Aujourd’hui est un grand jour.  Après des mois de « négociation » et de discussion sur la pertinence de mon projet, j’ai enfin l’autorisation ! De quoi me direz-vous ? Et bien d’écrire un article ou plus exactement de faire le portrait d’une personne que je connais et qui va vous surprendre à plus d’un égard.

Pour faire aboutir ce projet, il m’a fallu la convaincre de l’intérêt d’aborder ce sujet. L’argument de poids qui a permis à cet article de voir le jour, le voici : « Accepter de parler de soi pour donner des pistes intéressantes à d’autres personnes en situation similaire ».

Je vous le dis d’emblée, les plus sceptiques douteront de la véracité de mes propos. Ceux qui me connaissent savent qu’il ne me viendrait pas à l’idée de raconter des fables… D’autant plus que j’ai, pour « me couvrir », le diagnostic du médecin de famille qui la connaît depuis plus de 30 ans et qui a vu la transformation et la pharmacienne qui ne lui vend plus rien !

Qui est donc ce personnage de roman que je n’ai pas encore nommé ? Elle s’appelle Rosa et pour tout vous dire, c’est ma mère dont je vais faire une description rapide.

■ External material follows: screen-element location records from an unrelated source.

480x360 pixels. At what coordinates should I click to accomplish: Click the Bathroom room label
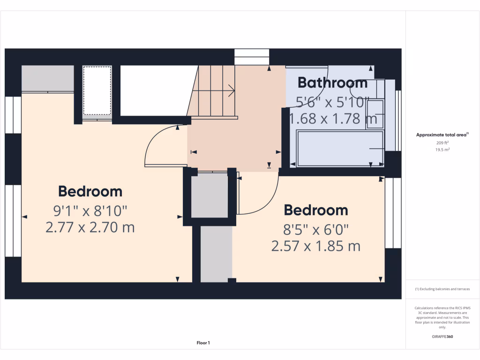pos(332,83)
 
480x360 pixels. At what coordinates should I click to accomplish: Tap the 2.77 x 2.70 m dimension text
pos(90,228)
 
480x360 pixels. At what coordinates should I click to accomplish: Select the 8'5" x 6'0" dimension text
pos(315,230)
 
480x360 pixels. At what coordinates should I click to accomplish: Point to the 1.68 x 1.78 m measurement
pos(333,119)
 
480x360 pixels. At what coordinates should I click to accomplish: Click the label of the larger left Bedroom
pos(90,191)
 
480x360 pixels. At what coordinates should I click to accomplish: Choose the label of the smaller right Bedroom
pos(315,210)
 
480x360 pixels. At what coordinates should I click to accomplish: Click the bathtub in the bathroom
pos(340,149)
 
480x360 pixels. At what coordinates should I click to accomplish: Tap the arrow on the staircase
pos(231,90)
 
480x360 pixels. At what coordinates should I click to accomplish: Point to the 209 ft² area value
pos(442,142)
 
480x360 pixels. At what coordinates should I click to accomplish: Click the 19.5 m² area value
pos(442,150)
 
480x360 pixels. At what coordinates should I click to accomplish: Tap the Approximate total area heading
pos(442,135)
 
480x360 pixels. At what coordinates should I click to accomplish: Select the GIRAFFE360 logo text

C’est une personne courageuse, énergique, émigrée, qui a appris le français en arrivant en France à l’âge de 26 ans. Le contexte de vie est peu favorable au repos, au confort et à la sécurité intérieure… En deux mots, une vie difficile et faite de sacrifices pour soutenir famille et enfants. Mais comme la vie est pleine de rebondissements, ressemblant plus à des montagnes russes qu’à un long fleuve tranquille, la suite va, petit à petit, vous surprendre.

Aujourd’hui, tout l’intérêt n’est pas de faire l’apogée de ma mère mais plutôt d’observer comment une vie évolue en fonction de notre constitution de base et de ce que nous en faisons. Comment la maladie peut évoluer en fonction de notre volonté. Je compte sur vous, pour vous laisser surprendre car la suite a même étonné son médecin traitant ! Je vous cite son propos qui date de la semaine dernière : « Je signe tout de suite pour être comme votre mère à son âge ». Maman aura 91 ans dans trois mois.

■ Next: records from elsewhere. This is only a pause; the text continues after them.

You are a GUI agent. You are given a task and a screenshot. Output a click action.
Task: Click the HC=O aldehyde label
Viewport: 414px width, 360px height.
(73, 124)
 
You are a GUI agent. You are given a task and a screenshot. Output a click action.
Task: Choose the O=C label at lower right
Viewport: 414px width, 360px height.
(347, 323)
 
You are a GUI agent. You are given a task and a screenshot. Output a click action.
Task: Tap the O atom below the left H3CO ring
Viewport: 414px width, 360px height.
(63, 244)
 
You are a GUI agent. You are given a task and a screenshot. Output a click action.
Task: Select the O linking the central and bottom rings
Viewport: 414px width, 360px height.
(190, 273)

Après ce tableau succinct, revenons quelques années en arrière. Vers l’âge de 50 ans, elle commence à souffrir de maux d’estomac, ensuite de diverticulite (petites excroissances sur le gros intestin qui deviennent très douloureuses lorsqu’elles s’enflamment) associée à une constipation grave. Vers l’âge de 65 ans, s’ajoute à ce tableau peu réjouissant une polyarthrite. Le tout est diagnostiqué par son médecin, par les spécialistes et confirmé par les examens médicaux, les coloscopies etc.. Jusque-là, rien de bien intéressant. Comme nous le savons tous, ce genre de problème ne fait que s’aggraver avec l’âge.

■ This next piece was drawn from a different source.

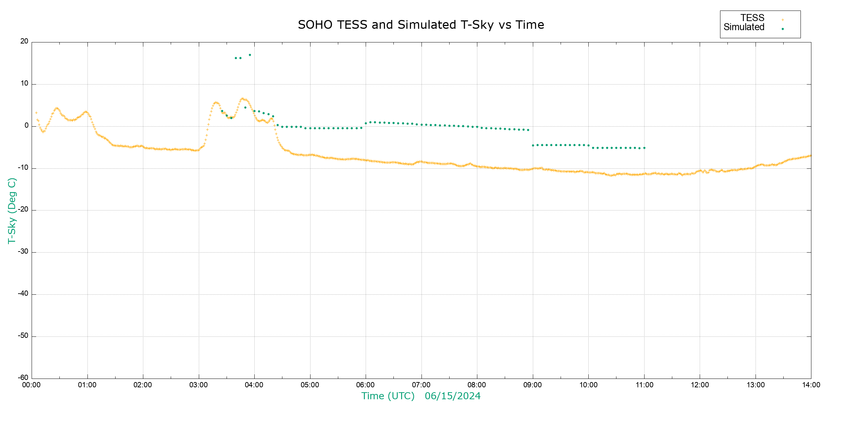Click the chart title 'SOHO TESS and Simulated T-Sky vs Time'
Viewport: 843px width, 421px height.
click(x=421, y=25)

Et pourtant si aujourd’hui je prends la plume, c’est que son histoire ressemble à un miracle ! Qu’elle peut donner des idées, des envies et des espoirs à certains. En fait, il n’y a point de miracles ! C’est plutôt rassurant… Tout va se dérouler selon une logique, mais cette logique remet en question toutes nos croyances. Restez en éveil, car la suite de l’article donne les pistes à adapter à chacun de nous et peut également donner de l’espoir aux plus sceptiques. A chacun de tester, sans a priori, et voir ce qui pourrait lui convenir.

Tout d’abord, disons que le caractère de Rosa y est pour beaucoup. En effet, elle a plutôt tendance à ne vouloir prendre aucun médicament, mais elle écoute néanmoins scrupuleusement les conseils de son médecin. Comme je vous l’ai dit, les diverticules sont très douloureux lorsqu’ils s’enflamment. Pour limiter les douleurs, elle va suivre les conseils des spécialistes. En effet, par le passé, il était préconisé de suivre un régime alimentaire sans fibres. Résultat, une vie de régime, d’alimentation triste avec une constipation toujours croissante, (compotes, biscottes, pas de légumes et pas de fruits… furent la base de son alimentation pendant plus de vingt ans…ce qui pourrait être qualifié de morosité alimentaire...).

Les coloscopies se suivent. Les résultats ne changent pas. Les crises de diverticulites continuent, de temps en temps, malgré le régime et la constipation devient un problème chronique. De plus, la constipation a pour conséquence d’augmenter la présence des diverticules. C’était le cercle vicieux. La prise de médication hebdomadaire pour lutter contre cette constipation, devient une prise quasi quotidienne. Sans jamais rien laisser paraître, les journées et la vie ne sont pas rose pour Rosa.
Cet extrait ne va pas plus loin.